Now, I will tell you as a pitcher, catching any throw with that glove could be painful, but a little imagination went a long way — we had the “look,” and that was all that mattered.
Knack for golf
I started working at a golf course at the age of seven and soon realized I had a knack for the game. Whenever I went to the park to pitch, I always brought along my golf gear. A club and ball.
Clubs consisted of an L-shaped branch from a guava tree in our yard. After scraping off the twigs and new growth, I would carve out the wedge, and insert the stick into a long metal pipe; that was my iron. I found a ball bearing, but it was much smaller than the standard golf ball; so, after much thought, I improvised and placed it inside a discarded tomato sauce can, taking a hammer to it on all sides and shaping a ball until it was just the right size.
Before any baseball game started, I would pull out my penknife to dig or clean out a two- to three-inch hole right in front of both home and second bases. As soon as the game was over, I would practice my golf.
As we played, we were not distracted by the sound of empty bellies, laughter and scuffles, but lived within the magic that was occurring through baseball. We were learning the most essential of life’s lessons: selflessness, cooperation, camaraderie, respect, and how to win and lose.
When I was 16, I started to play Class A ball; it was an opportunity to sharpen my curve and screwball. At 19, I was asked to join Double-A ball, with the Sabana Llana Stars, the same team Roberto Clemente played with as a pinch hitter. At the time, the best part of playing was that they served lunch.
I remember pitching to Orlando Cepeda — the second Puerto Rican to enter the National Baseball Hall of Fame and Museum. He hit a fantastic home run off one of my pitches; they still have not found the ball. My baseball career was short-lived, since I enlisted in the Army later that year.
In 1955 at Fort Sill, Okla., recruits were asked, “Who plays a sport? Who plays baseball? Who plays golf?” I raised my hand every time. Separated into groups according to our chosen sport, I went with those that played baseball.

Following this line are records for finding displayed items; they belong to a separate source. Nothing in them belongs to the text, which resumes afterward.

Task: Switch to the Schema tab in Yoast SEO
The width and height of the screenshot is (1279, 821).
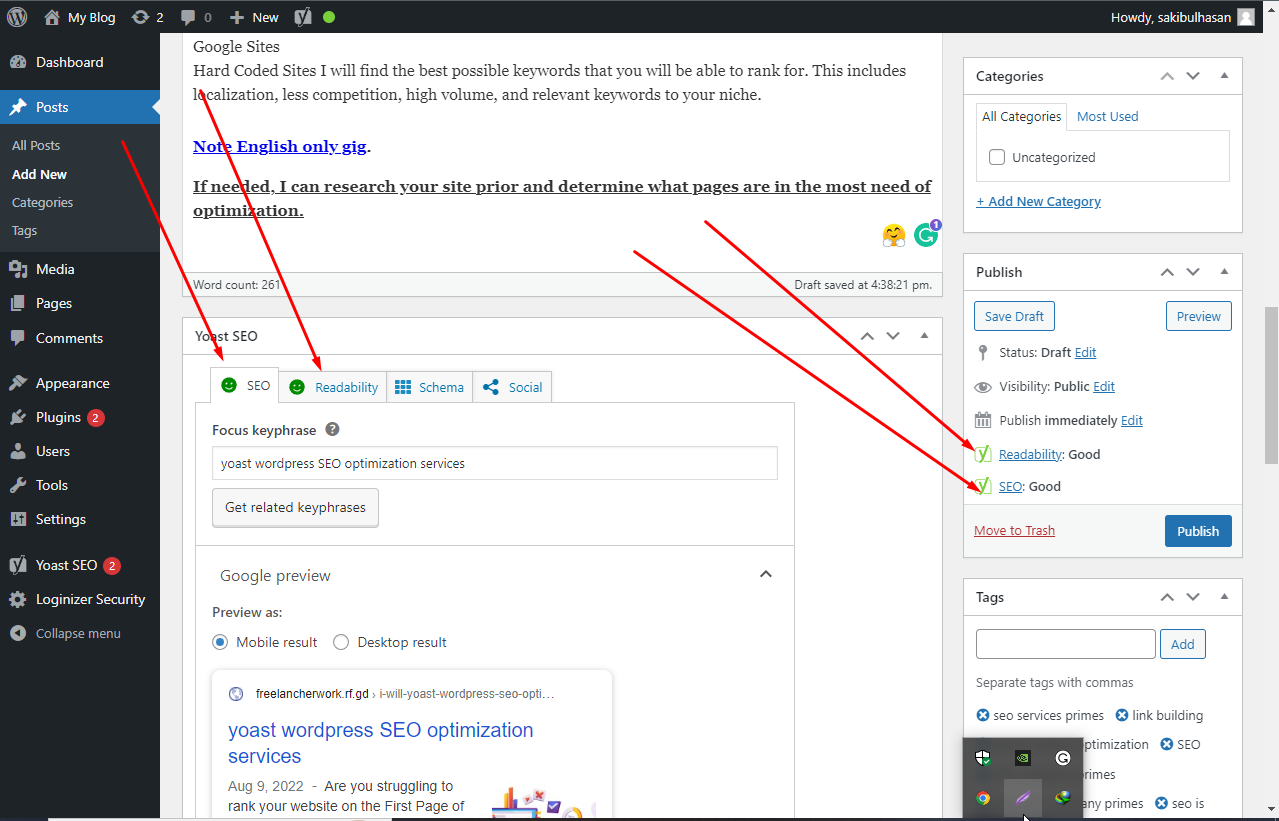Action: coord(429,386)
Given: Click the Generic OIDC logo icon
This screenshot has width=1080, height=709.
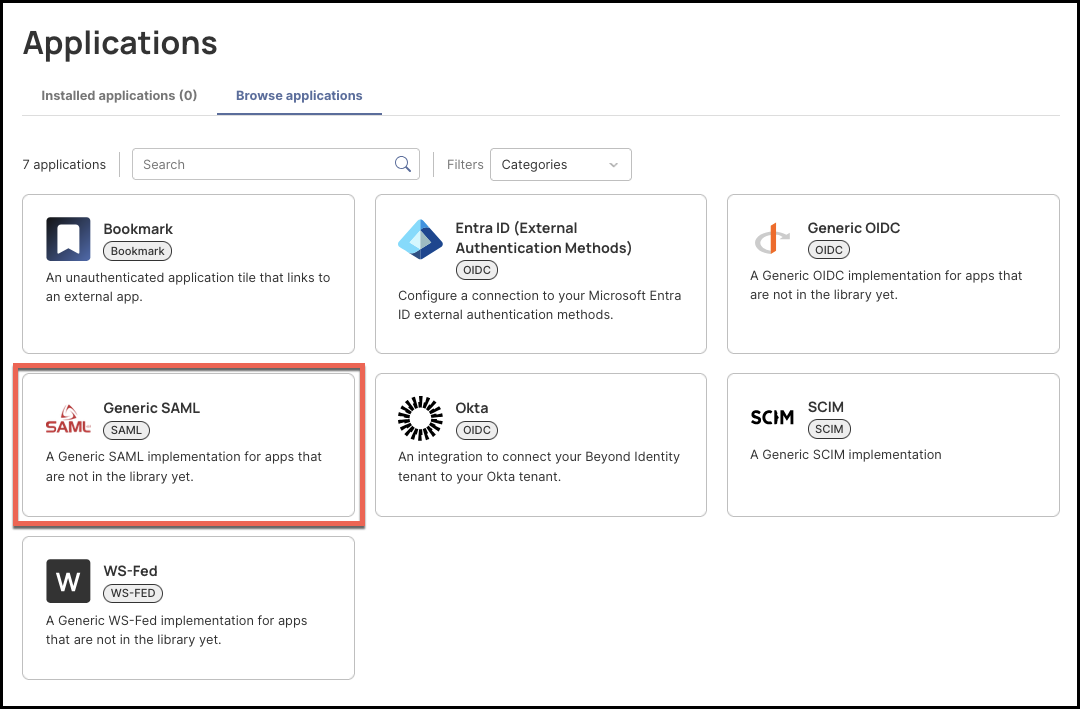Looking at the screenshot, I should coord(772,239).
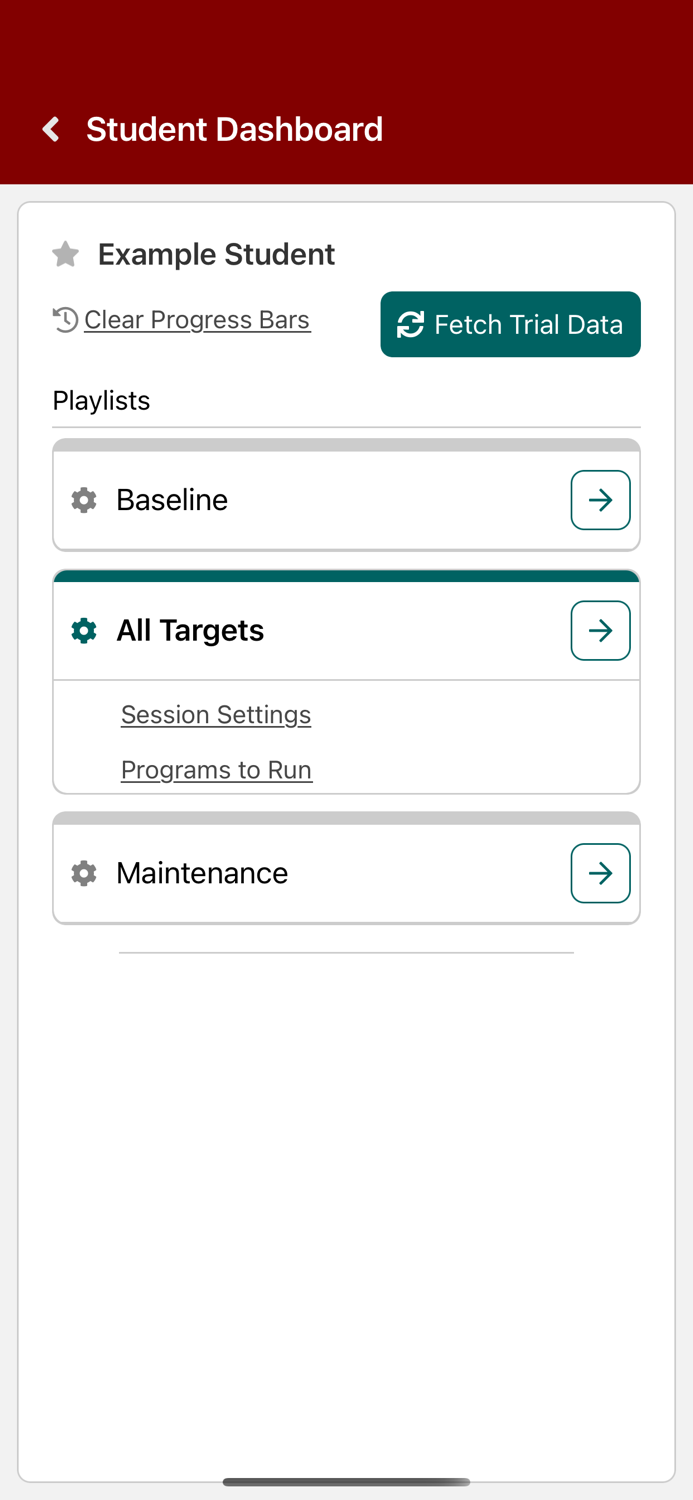Click the refresh icon inside Fetch Trial Data

(409, 324)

As soon as I got to the field, I saw a fellow soldier, Daryl Spencer, hitting. A utility infielder with the New York Giants, Spencer interrupted his career in 1954 to serve in the United States Army. Yes, the same Daryl Spencer who stood 6-foot-2 and played 10 seasons in the majors.
Me, at 5-7 and 117 pounds, looked at his size, his powerful bat and thought, “If I ever got hit by one of his line drives, it would crystallize me!” Right then and there, I turned around and left the field, deciding that I would play golf instead. At that moment, I had made the one decision that would define my life forever.
Lessons learned
Baseball taught me to be part of a team, while still taking personal responsibility for my actions and values I used later on when I proudly served in the United States Army and in my long career as a golf professional.
Borrowing a line from the Cuban pioneer Minnie Miñoso, golf has been very, very good to me, yet it is an individual sport where the focus is solely you and a ball.
At 82, I often reminisce about the sweet days of my youth, as they remain as the happiest time of my life.
Oh, I almost forgot the greatest lesson baseball ever taught me, and that was how to argue. No matter whether I was right or wrong, arguing with the umpire was fruitless, an experience well worth remembering once I got married.